Back to All Events

"Ensuring Privacy while Utilizing Potentially Sensitive Data for Machine Learning" by Sameer Wadkar and Dave Torok of Comcast

Location: 18th Floor


Our team at Comcast has developed a framework for operationalizing ML Models. It covers the full ML lifecycle from data ingestion, feature engineering, model training, and model deployment to model evaluation at runtime. We process roughly 3-5 billion predictions per day using this platform. The system support proactive (model inference based on event combinations on a stream) as well as reactive (model inference on demand).

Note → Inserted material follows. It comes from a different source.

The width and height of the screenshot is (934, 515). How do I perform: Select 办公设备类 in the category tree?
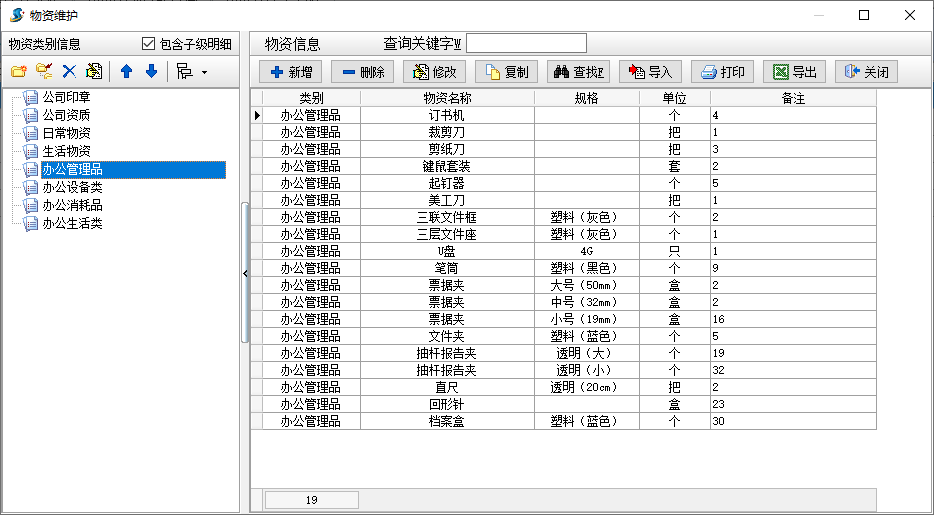72,187
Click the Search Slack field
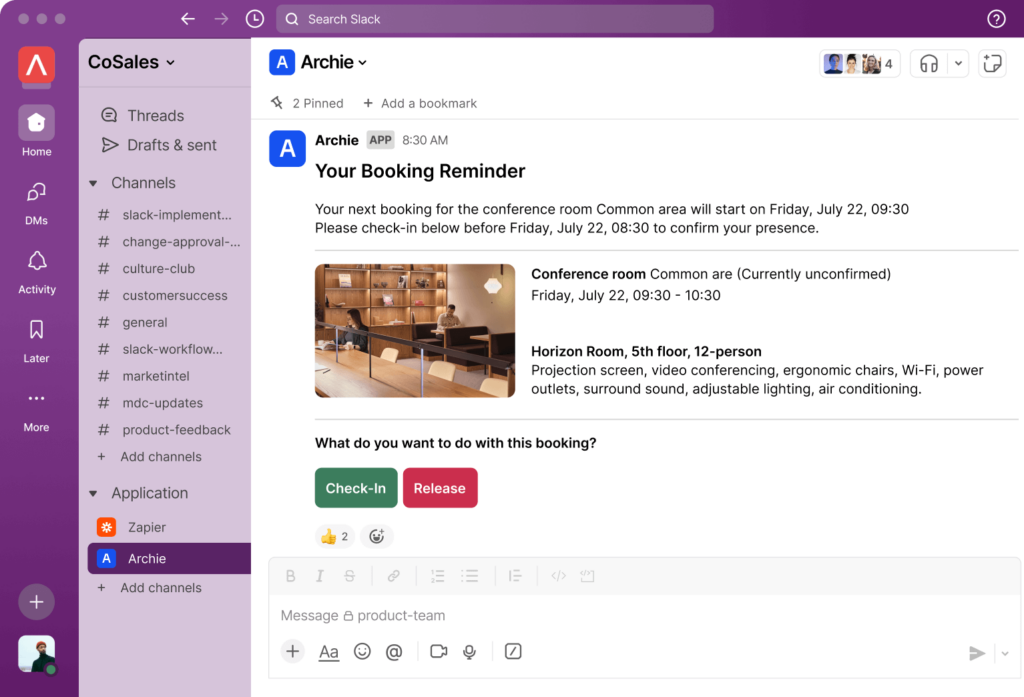 (494, 18)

ML Models are designed to look for signals via complex feature engineering on raw data, which may contain potentially sensitive information including PII. A solution such as ours must allow ML Model developers to access this information for feature engineering but still ensure that customer privacy is protected. We will describe how our framework manages this using a combination of methods such as encryption, removal, anonymization, and aggregations to protect privacy without losing model efficacy.

We will also describe how we support a consistent feature-engineering pipeline to process data at rest (for model training) and data on stream (for model inference). Consistent feature engineering coupled with appropriate governance processes is another process, which ensures privacy of the user.

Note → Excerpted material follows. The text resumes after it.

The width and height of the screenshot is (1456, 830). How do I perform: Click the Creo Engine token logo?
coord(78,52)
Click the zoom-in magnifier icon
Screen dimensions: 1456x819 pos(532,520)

We will describe how individual model predictions are persisted to database and can be protected from external access via traditional firewalling methods. Another model called the Decision Engine exposes an endpoint to an external user, which will securely retrieve and aggregate the predictions of the other models and use these to provide recommendations to the end-user. The DE endpoint only takes the account number of the user as the input thereby securing even individual model predictions and their engineered features even further.